Janet Wischnia’s family business, American Blossom Linens, makes bedsheets, blankets and towels entirely in the United States. But that requires the products to sell at a higher price. A classic queen-size set of the brand’s eco-friendly cotton sheets retails for $299; Target’s all-cotton Threshold sheet sets are available in the same size for $55.

Wischnia sees her audience as primarily mothers and grandmothers with money to spend on a high-end product, but in the past she’s struggled to reach them. When she learned about PublicSq., she sensed it would be a good fit.

So far, the audience is responding well to her products — and she’s enjoyed shopping on the site, too (she recently bought a straw beach hat).

“I try to live my own life the way I conduct my business,” Wischnia said.

Although PublicSq. is positioning itself as an alternative to Amazon, some of the businesses involved are open to both platforms. GloriLight, a Christian night light that projects Bible verses on the ceiling, recently joined PublicSq., but also advertises in traditional social media channels like Facebook and Instagram. The company is planning to sell its wares on Amazon soon, too, and estimates that sales through the e-commerce giant will represent about a third of its business, according to CEO Clay Banks.

Many of the brands on PublicSq. describe themselves as “purpose-driven.” Coffee brand Promised Grounds bills itself as “the only coffee made to serve.” The company built its business by providing high-quality coffee beans for churches and faith-based organizations. Now it’s also selling directly to consumers through PublicSq.

Orders have grown considerably over the past six months, according to the company’s head of marketing Brian Santa Maria, but he wasn’t able to directly tie that uptick to a rise in anti-woke or anti-corporate sentiment among consumers. Still, the brand has been resonating with PublicSq.’s audience.

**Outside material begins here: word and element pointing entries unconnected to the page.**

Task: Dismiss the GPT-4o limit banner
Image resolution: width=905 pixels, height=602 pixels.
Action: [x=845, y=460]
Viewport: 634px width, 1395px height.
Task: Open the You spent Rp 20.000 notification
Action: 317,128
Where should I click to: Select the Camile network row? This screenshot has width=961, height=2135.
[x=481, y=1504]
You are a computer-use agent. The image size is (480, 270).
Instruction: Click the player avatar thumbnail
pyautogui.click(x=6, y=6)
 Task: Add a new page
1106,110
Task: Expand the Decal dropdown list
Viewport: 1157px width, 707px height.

For Santa Maria, who spent years as senior creative director at Best Buy before joining Promised Grounds, the concept behind PublicSq. doesn’t seem all that different from “Vans or PacSun or any companies that serve a specific identity.”

“That’s how all of us make our purchase decisions, or even life decisions, when it comes down to it,” Santa Maria said. “Whether it’s who we’re dating or who we’re voting for, or what we’re buying in the grocery store, we think with our head but we ultimately make that decision with our emotions.”